PKK/YPG occupies more than 70% of oil fields in Syria, raking in about $2.5 billion annually from domestic sales of oil and imports, a significant source of income for the terrorists who also rely on drug trafficking in Europe to generate funds.
Washington calls the YPG its ally under the pretext of driving out Daesh, which is a source of strain with its NATO ally Ankara, who says it’s “senseless” to use one terrorist group to fight another.
Ankara considers the move a first step to establishing a “PKK-run state” in Syria’s north, immediately across the border, as well as a threat to the territorial integrity of Syria.
Washington insists it does not provide arms to the PKK/YPG terrorists, but the group’s power has only increased in recent years, during which it even exercised trials of its “dream” to establish a state there.

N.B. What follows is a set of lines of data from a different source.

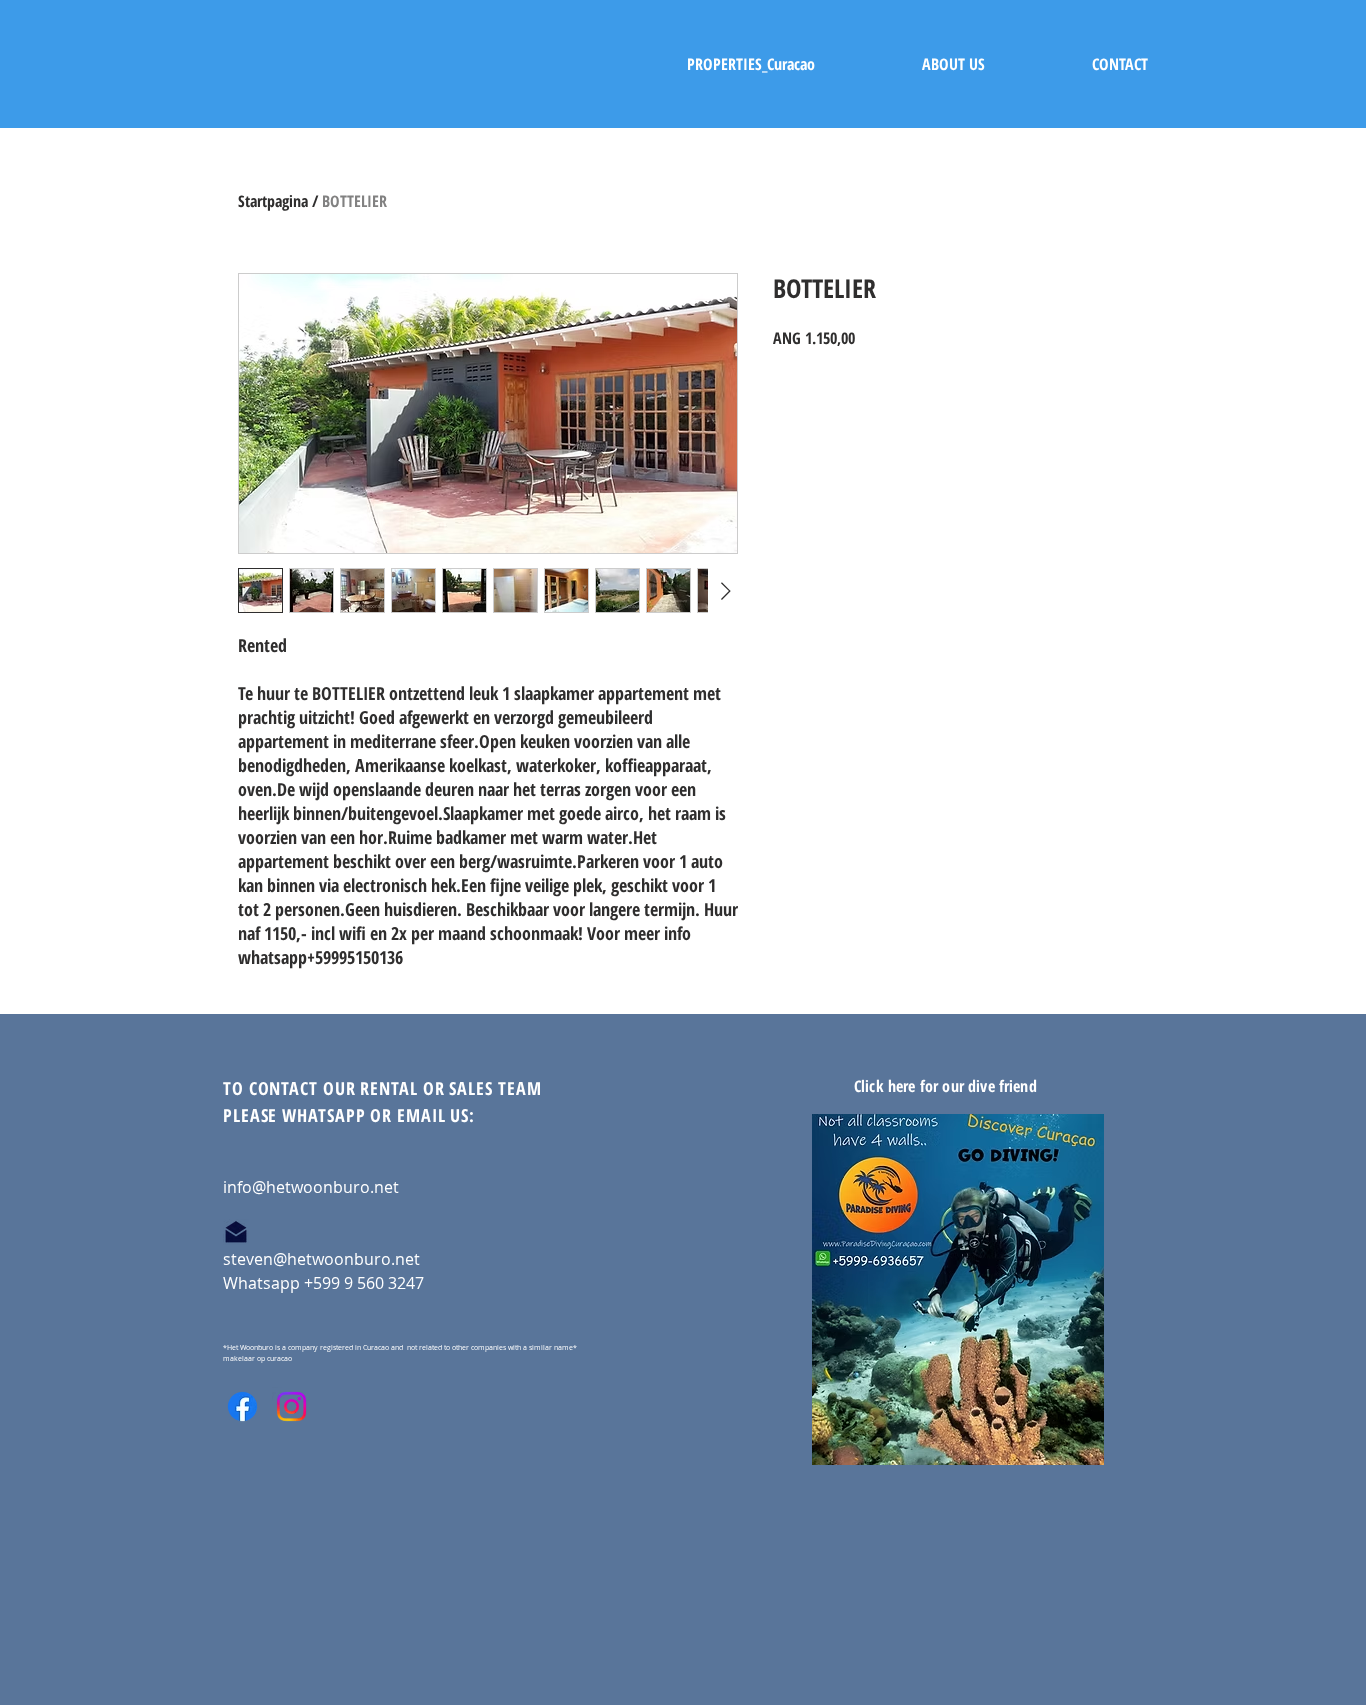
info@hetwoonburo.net (311, 1187)
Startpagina (273, 201)
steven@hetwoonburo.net (321, 1259)
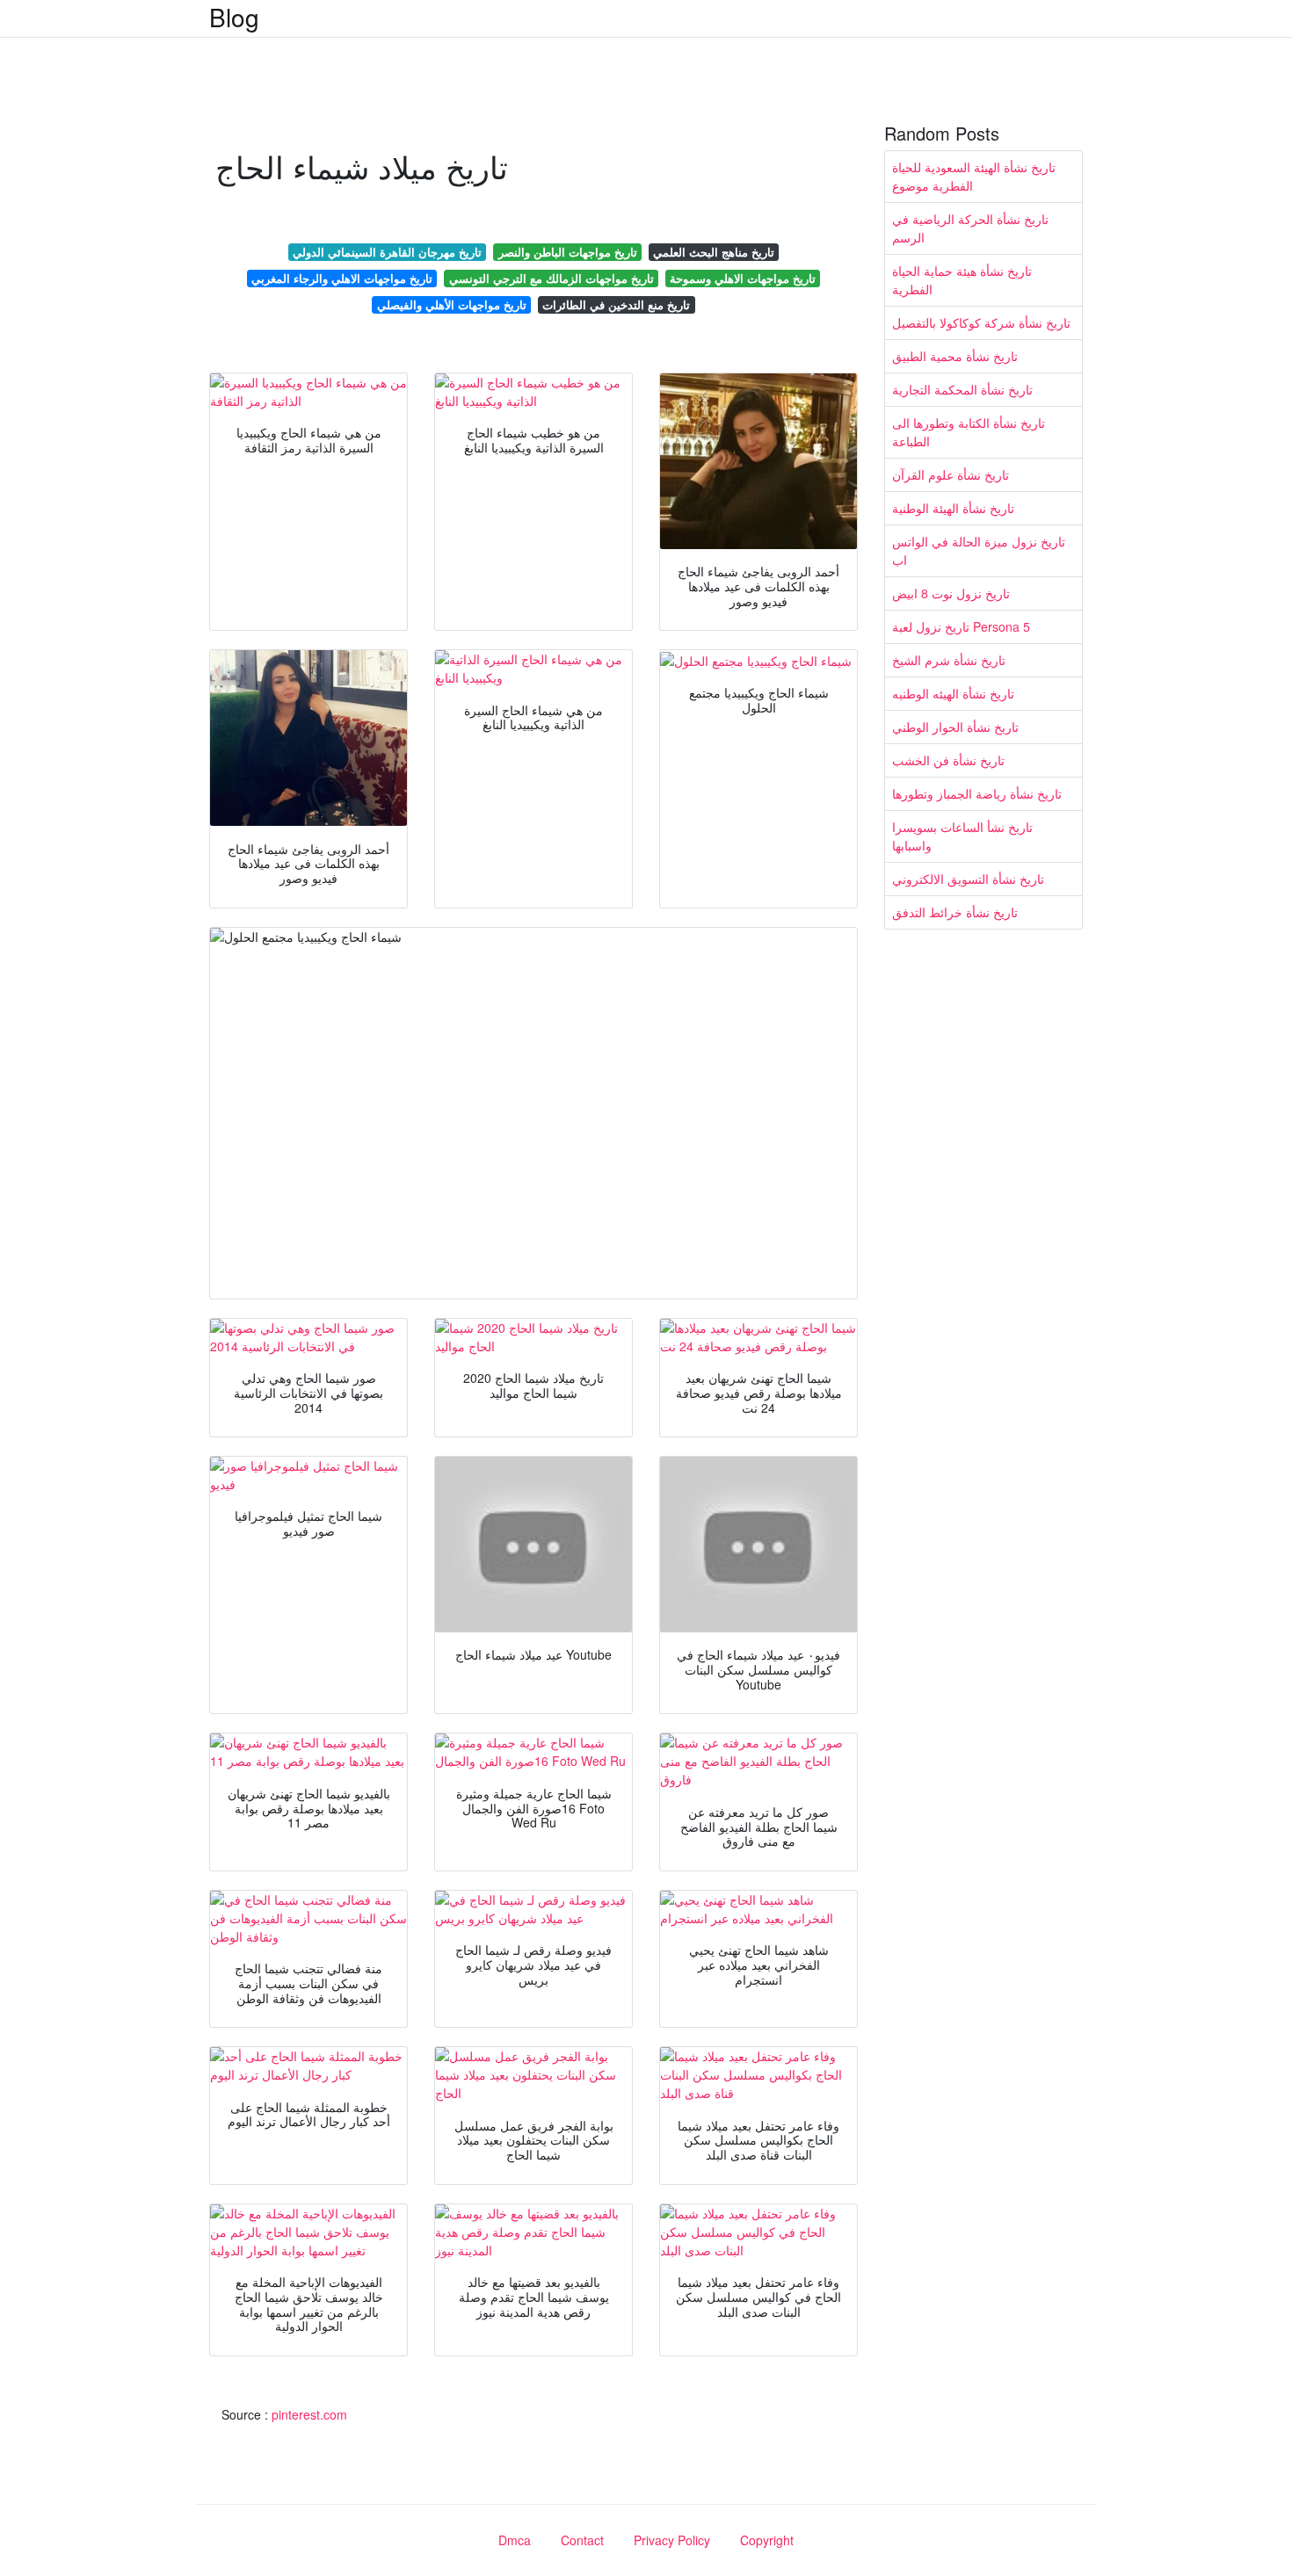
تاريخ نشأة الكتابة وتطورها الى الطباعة (968, 432)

The PKK/YPG, over the summer, attempted to hold so-called local elections, which were only postponed after pressure from Türkiye and warnings from the U.S.
The terrorist group, however, later in September changed the school curriculum in occupied provinces, adding books on “Zoroastrianism/Fire-Worshipping and Buddhist Morality” that contradict the religious faith of the local people. They also pulled out books from the Syrian regime.
The move has sparked backlash from the people of Manbij, who held protests and refused to send their children to school.
Rising tensions led to scuffles at schools, forcing authorities to seek mediation, but the terrorist group’s refusal has led to a suspension of the school semester at the end of September.